From Springer Mountain Georgia to Mt. Katahdin Maine

Tuesday, May 22, 2012

Return to Woods Hole Hostel - Thurs 5/17

Unloading the Magic School Bus at Woods Hole
Daystar with hostess/owner Neville
Pants, Gribley, Tater Tot, Daystar, and Cole
One of many gardens

Fabulous assortment of lettuce
Breakfast on the porch

Breakfast around the fire ring

The bunk house - second floor loft lined with matresses
Daystar on the front porch
Oven for bread and pizza
A truly fab kitchen
Neville's kitchen
Yukon from Maine, one of 40 hikers that night
Posted in Woods Hole outhouse (worth reading)
Landscaping around Woods Hole
While the pictures speak volumes, I want to add my thoughts and observations...
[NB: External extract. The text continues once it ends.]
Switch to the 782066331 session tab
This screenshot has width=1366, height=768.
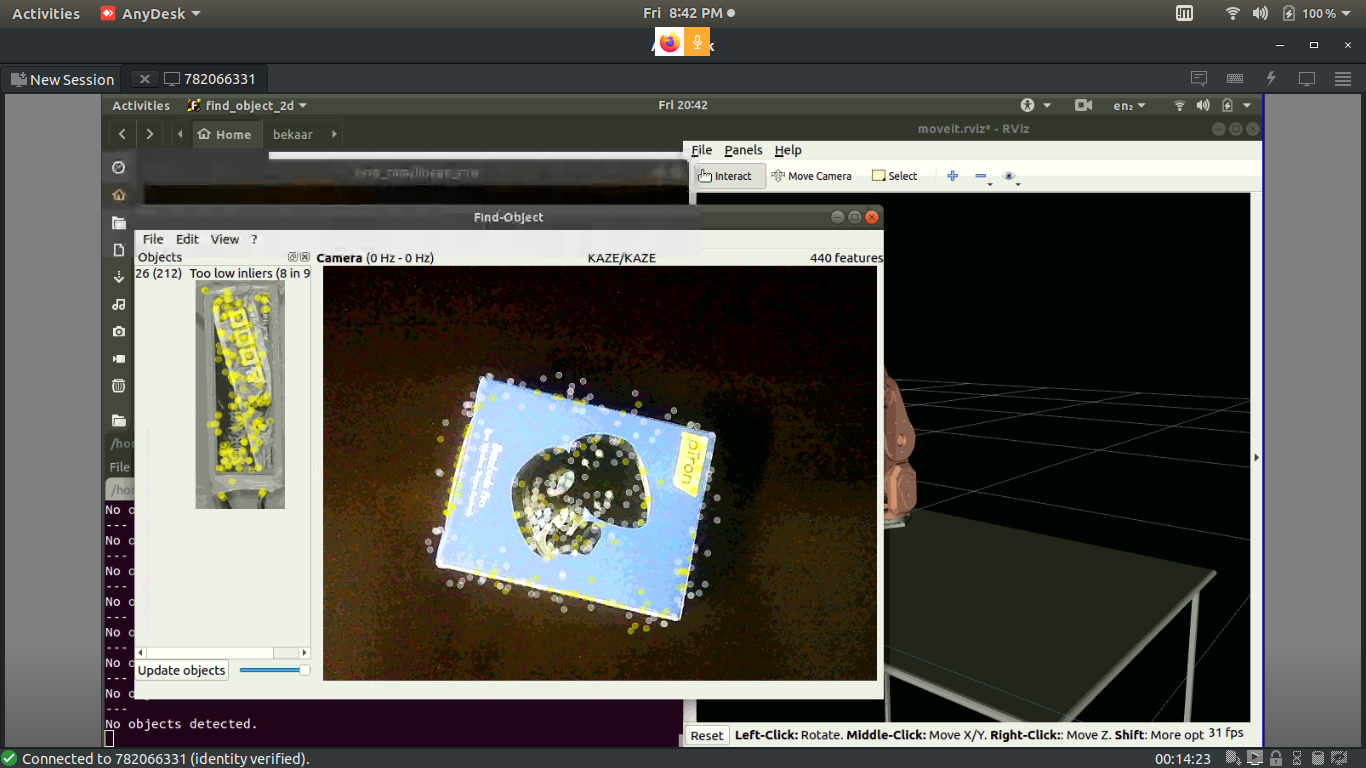tap(210, 79)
Cole and I picked up Daystar and her fellow hikers in Catawba late Thursday afternoon.  We arrived at Woods Hole Hostel, truly 5 star, in time for dinner, along with nearly 40 other hikers – the biggest night of the season so far.  The simplicity and organization were amazing.  We first “circled up” (holding hands) around the fire ring out front and introduced ourselves and said where we’re from (all over the US and abroad).  Then, we added that for which we were thankful – the hostel, rain, sun, strangers becoming friends, reuniting with friends from the trail, a mattress to sleep on, Daystar and Cole -- for being together.  For dinner, we lined up for our first course: homemade bread, butter from the local Amish farm, and salad from an assortment of lettuces (see pic) with dressing so good you wanted to drink it from the bottle.  Next course, pizza made not in a hut but the dome oven (see pic) and old school macaroni and cheese.  For dessert, ice cream from the nearby Amish farm and “Kiki’s cookies” from home (Ty’d made a double batch of oversized-chocolate chip-oatmeal cookies; our love offering).  When dinner was nearly over, Neville (see pic), the owner/hostess, rang the bell with an urgent announcement.  A pig was lost.  Daystar and Gribley had seen it earlier when they'd set up their tents near the pig pen.  They assumed it was a “free range” pig like the “free range” chickens out front.  Thankfully, early the next morning, Gribley spotted it again, and the pig was returned to its pen.  He was a hostel hero!
Each meal has “sign-up sheets” for meal prep and clean up.  Daystar and Gribley helped wash dinner dishes then began the prep for breakfast.  Leftover bread was crumbled and mixed with butter and brown sugar for a crisp to go with berries and fresh yogurt in the morning.  I stepped in and ground coffee beans, and Cole helped fill giant jars from knee-high barrels of flour. 
Before the heavens broke, hikers headed to their camping area (by the pigs) or to the bunk house.  Thankfully, Cole and I headed upstairs to a simple, comfy, quaint room.  A hard rain began to fall on the tin roof and quickly lulled us to sleep.
Instead of staying for breakfast, we headed to The Waffle House, Tater Tot’s first visit ever, then to 81 South, and on to Damascus.  When the priest asked Ty where I was this past Sunday, he said, “The road to Damascus.”  More to come.